Billy-Ray Belcourt Wants a Whole Literature of Queer Indigenous Possibility
“To see one’s own life as a possible life is a kind of fortune, a small miracle even.”
Possibility isn’t just a felt absence. It is a zone of living that some are barred from as a result of the exclusionary logics of racism and heteronormativity. To see one’s own life as a possible life is a kind of fortune, a small miracle even. As a closeted teen in rural northern Alberta, I struggled to imagine a future in which both my queerness and indigeneity were given full expression. In a way, this ambivalence toward time turned me into a ghost. I haunted my own adolescence. My sense of self was imbued with melancholy; the future was an impossible object I was nonetheless bound to.

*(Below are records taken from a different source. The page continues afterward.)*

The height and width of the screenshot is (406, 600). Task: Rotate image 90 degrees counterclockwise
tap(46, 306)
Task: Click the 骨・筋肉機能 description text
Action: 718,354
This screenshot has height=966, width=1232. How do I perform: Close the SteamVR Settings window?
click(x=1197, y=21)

Perhaps, then, it makes sociological sense that the queer literary figures of my adolescence were complicated inventions imbued with a range of human emotions. The repressed sexual milieu that Jack and Ennis navigate in Annie Proulx’s Brokeback Mountain felt dizzyingly familiar; Proulx’s tale of a fragmented gay love affair that ultimately couldn’t breach the constraints of inherited political scripts winded me.
When I first watched the film adaptation, home alone in my mother’s living room, I turned the TV off at its close and laid in my bed overcome with anxiety. I ached to be seen the way Jack and Ennis were able to see each other, if only for brief moments. Even a brief moment seemed like enough. All I wanted was to become what I touched. Tragedy befalls the men, yes, but the film and later the short story incited in me a determination to act on my longings. I didn’t want to be doomed to self-alienation or to become a little catastrophe unto myself.

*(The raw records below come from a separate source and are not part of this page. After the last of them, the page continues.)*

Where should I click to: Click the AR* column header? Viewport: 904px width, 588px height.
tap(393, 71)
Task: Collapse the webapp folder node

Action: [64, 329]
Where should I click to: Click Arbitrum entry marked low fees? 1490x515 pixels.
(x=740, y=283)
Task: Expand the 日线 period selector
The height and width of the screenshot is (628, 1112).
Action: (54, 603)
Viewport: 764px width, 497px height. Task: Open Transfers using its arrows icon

Another book in this aesthetic vein is Christopher Isherwood’s A Single Man, and it’s about the way grief can become a modality of existence rather than a stage one passes through. George, the protagonist, loses his partner and has to figure out how to stay attached to the world. Its first line is a kind of mantra I’ve carried with me: “Waking up begins with saying am and now.”

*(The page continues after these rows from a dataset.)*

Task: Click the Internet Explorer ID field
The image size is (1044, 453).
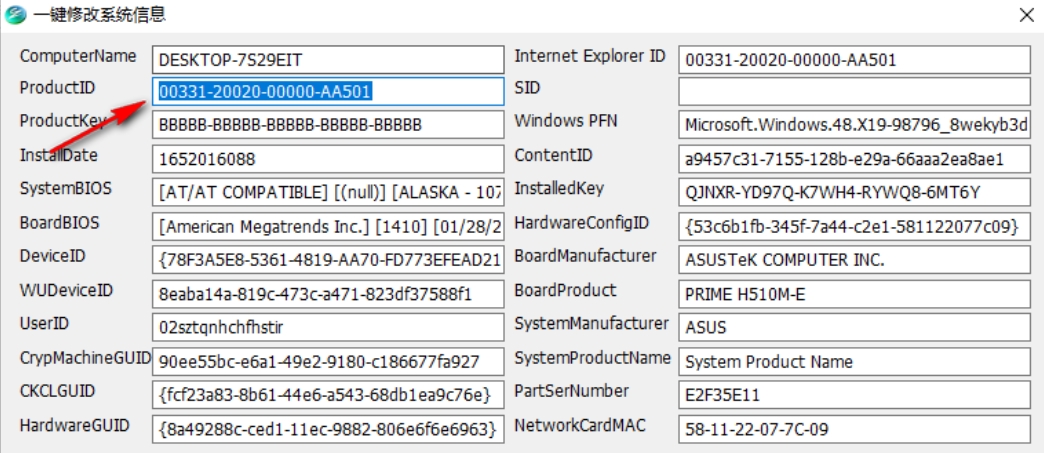Action: (853, 59)
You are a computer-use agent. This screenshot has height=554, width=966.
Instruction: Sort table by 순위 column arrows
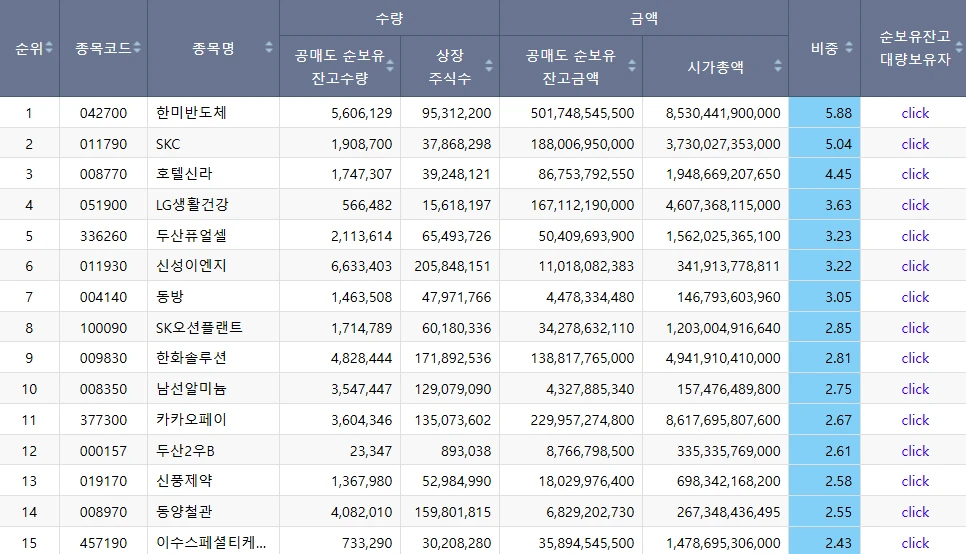point(50,48)
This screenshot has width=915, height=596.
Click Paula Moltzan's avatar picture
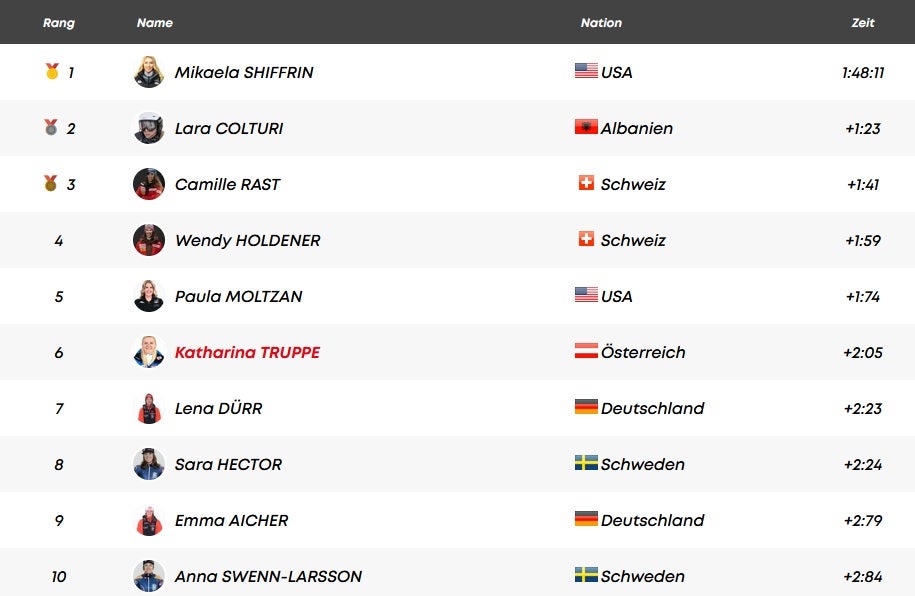click(x=149, y=296)
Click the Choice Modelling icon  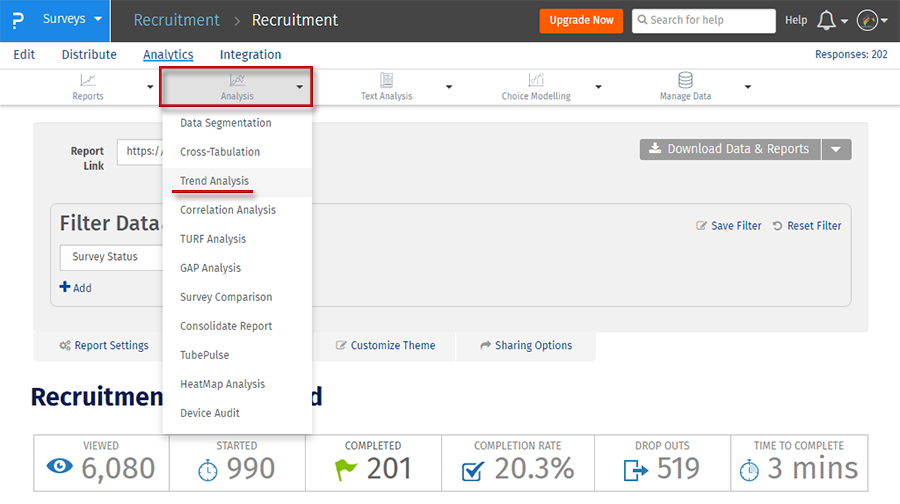pyautogui.click(x=536, y=80)
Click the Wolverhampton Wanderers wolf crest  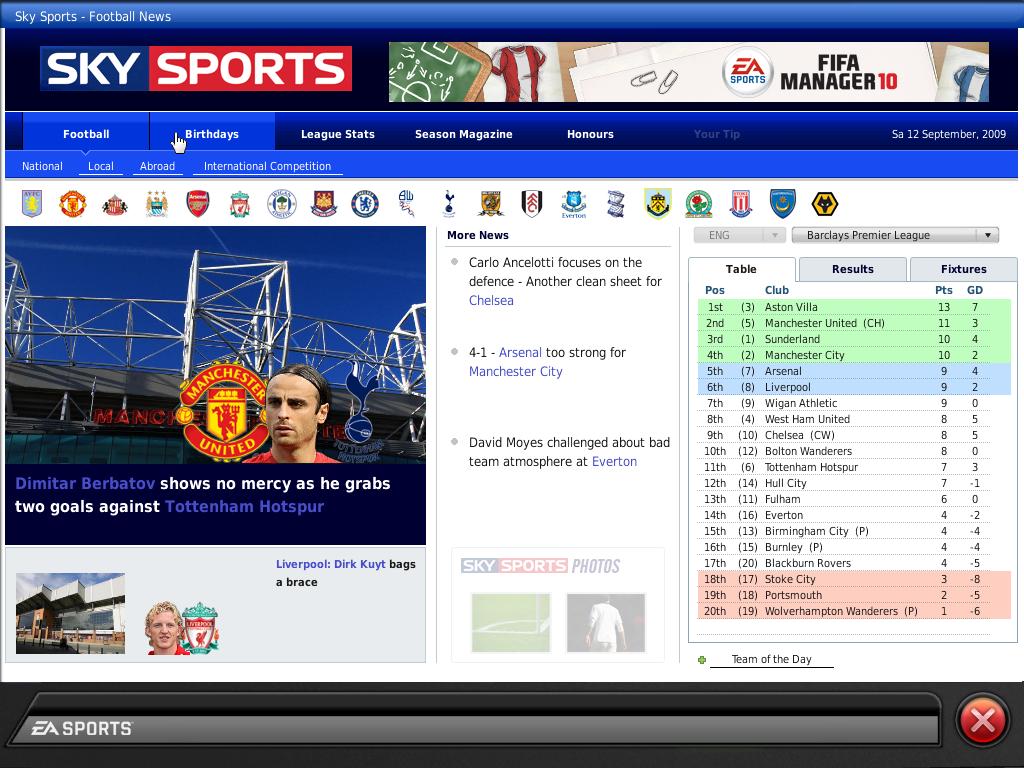824,204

I first read A Single Man in my undergrad; I had just come out the semester before and turned to queer literature to bring myself into being. These works both hinge on death and despair, but they also outline the possibility of a queer life freed from them. I slid into that outline because I knew it would save me.
Ultimately, however, the gay literary canon is a largely white one. I had to take what I could from these works while also feeling at a distance from them. We, those of us who are Indigenous and queer, deserve an “am” and a “now” that are capacious and represented in literature. That is why I wrote my first book, This Wound Is a World.
It is also why I return to and teach Joshua Whitehead’s Jonny Appleseed, a novel that disrupts the canon in order to center an “Indigiqueer” protagonist whose multi-faceted identity is in no way self-compromised. It feels like a blueprint for the future of a queer Indigenous literature that melds both pain and joy, and honors our indomitability. I want a whole literature of queer Indigenous possibility.